Along With Benefits
I have acquired several idiosyncrasies during my nearly eighty years as I journeyed down my yellow brick road. I would not delete or change any of them. I have benefited from them. However, these quirks are often trying and time-consuming. I am not looking for things to do to fill the day. My eccentricities also haunt me. Such as, I am driven to find all the answers to my questions about life.
To say that I am driven to explain things to myself doesn’t come close to my motivation. It is an obsession, a magnificent obsession. I grasp some of the causes for my obsession. For example, feeling dumb and poor in Mt. Lebanon was a huge motivator. Additionally, my two dances with death were initially curses, which turned into blessings. I wouldn’t delete Mt. Lebanon or my two dances from my journey in life; I have benefited from both those experiences. Nevertheless, the question that haunts me isn’t about being driven; I’ve always been driven. It has to do with the energy that motivates the drive.
Exactly fifty years ago, Hurricane Agnes came up the East Coast and stalled over Eastern Pennsylvania. Days of rain flooded out all the towns along the Susquehanna River including Kingston, PA where I lived. After the flood waters receded, residents returned to their flooded homes. I had one of the dozen homes that weren’t flooded. Many residents had water on their second floor.
For weeks, everything was thrown out into the streets from homes and businesses.

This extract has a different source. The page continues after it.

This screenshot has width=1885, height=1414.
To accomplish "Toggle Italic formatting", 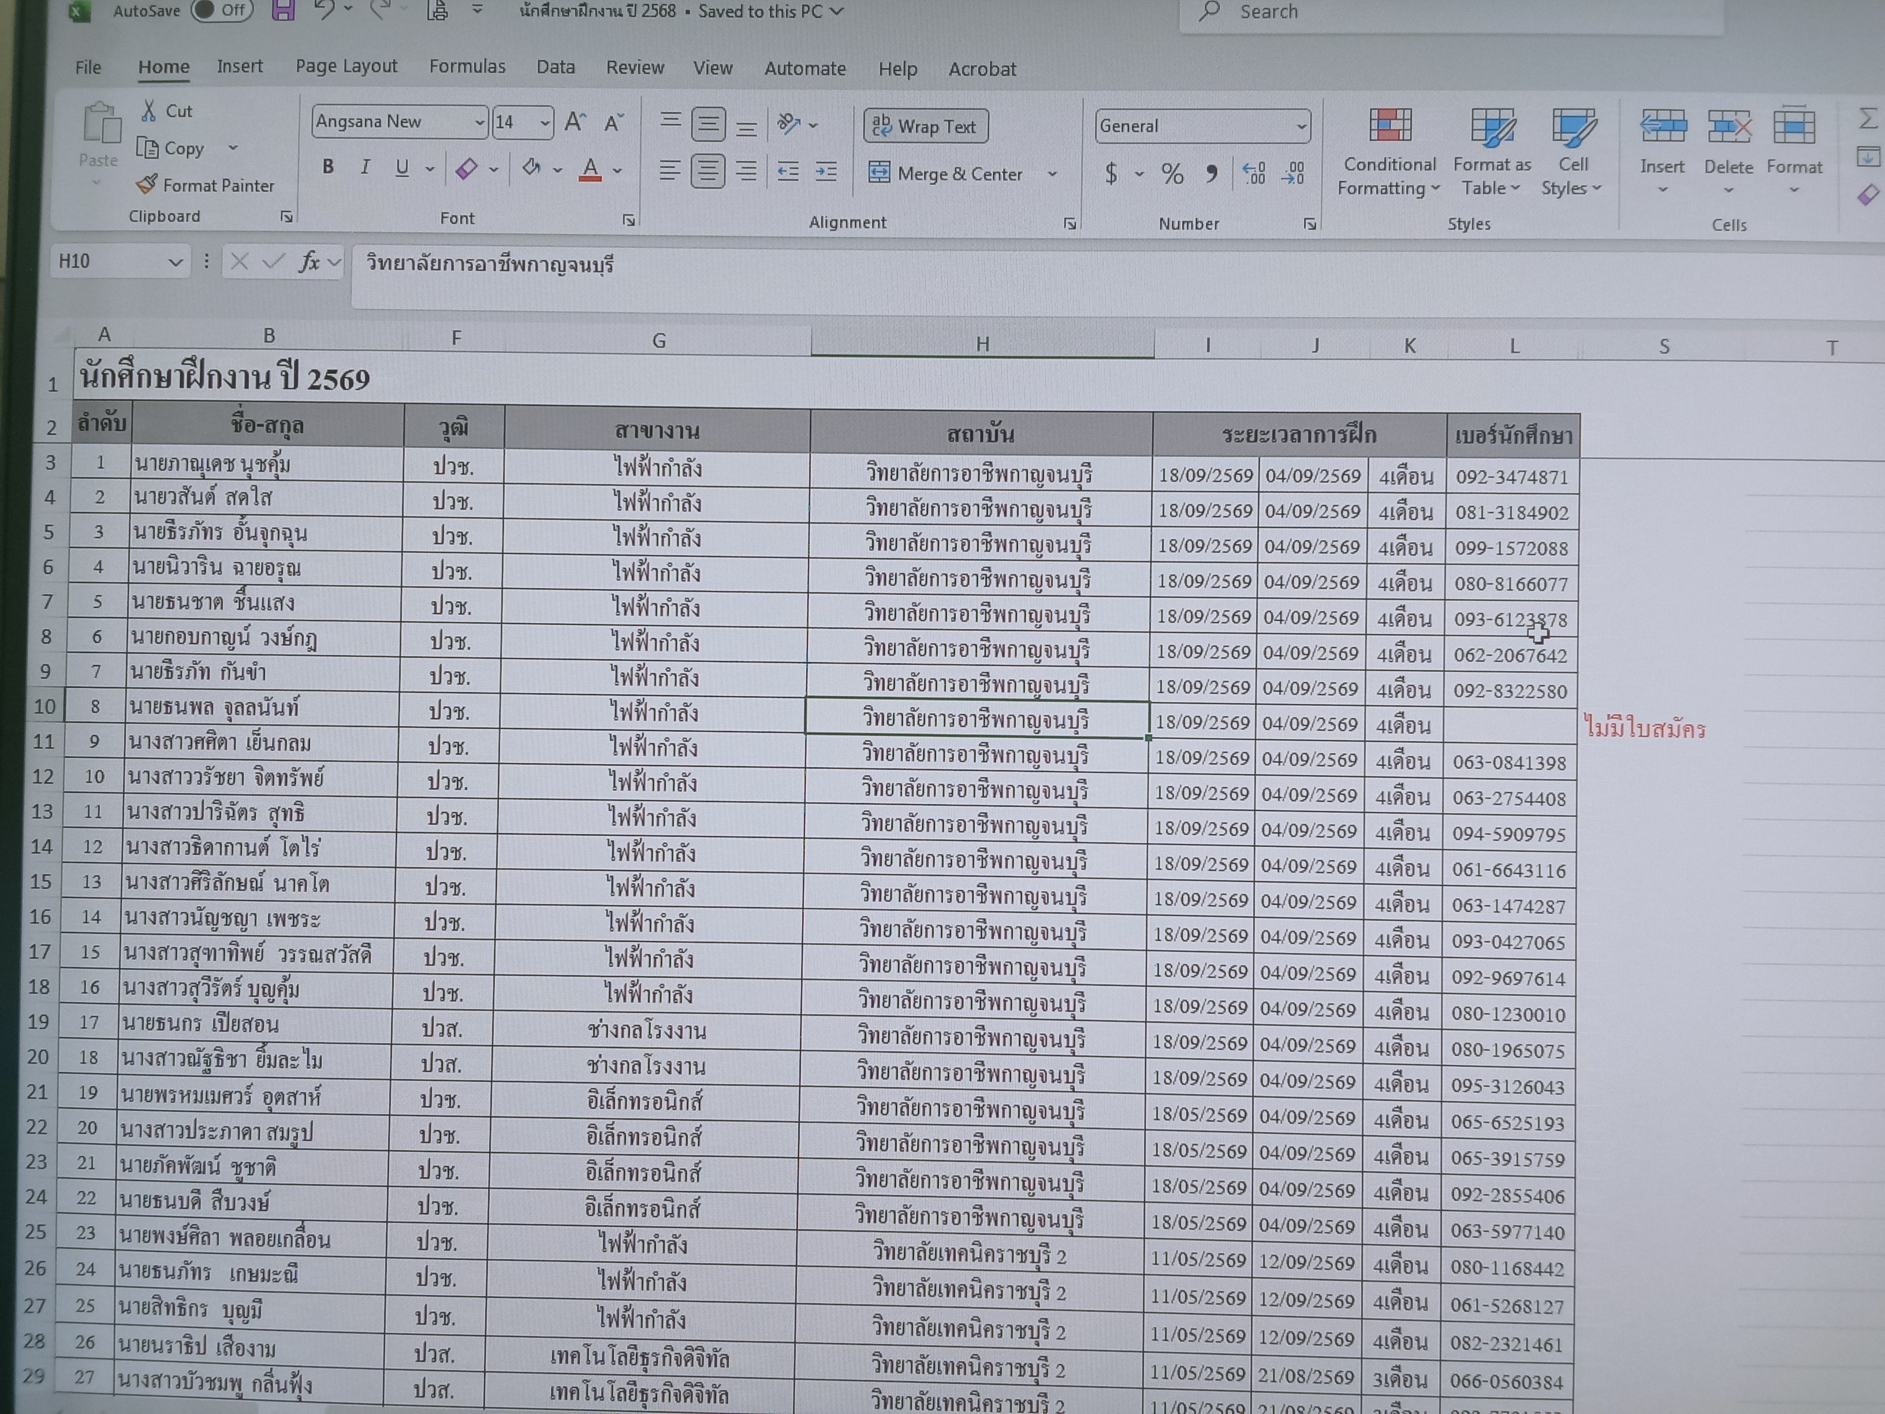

I noticed the front doors from the Presbyterian church laying in the street waiting for a bulldozer to dump them into a garbage truck. I retrieved four of the doorknobs and locks. This is one of them
For fifty years, I haven’t attempted to get decades of paint removed from them. I wanted to clean them up, but there were other more passing things on my must-do list. However, for some unknown reason, I decided to clean up two of them, which took me an unbelievable about of time. What haunts me is why was I motivated to spend all that time on the doorknob and locks that date back over and century and a half?
Ti Ti will soon arrive to live here in my home in Crown Point and attend college. Her mother will travel with her to the States and help Ti Ti begin to adjust to her new life in her new world. I’m cleaning up my home, fixing things, and replacing things. However, there must be more than that which motivated me to restore doorknobs and locks. Just the cleaning of the house and yard isn’t close to being completed. Restoring two handles would have been the 674th item on a list of 100 things that needed to be done before their arrival.
My drive to fix up the house is understandable but not the doorknobs and locks. Not understanding the why behind my being so driven haunts me.
Another haunting issue is my desire to accomplish everything. When I can’t figure something out, I ask people. I can rattle off a couple of dozen names of people who I asked to help me. The people weren’t known to me. They range from getting Ti Ti into college, to restoring the doorknobs and locks, and the list goes on and on.
My level of drive to accomplish things is rivaled by my drive to ask people to assist me. Most of those people were total strangers. And yet, I asked.
I simply explain my situation and people often go out of their way to assist me. My magnificent obsession allows me to accomplish things along with thanking people on my journey down my yellow brick road of life.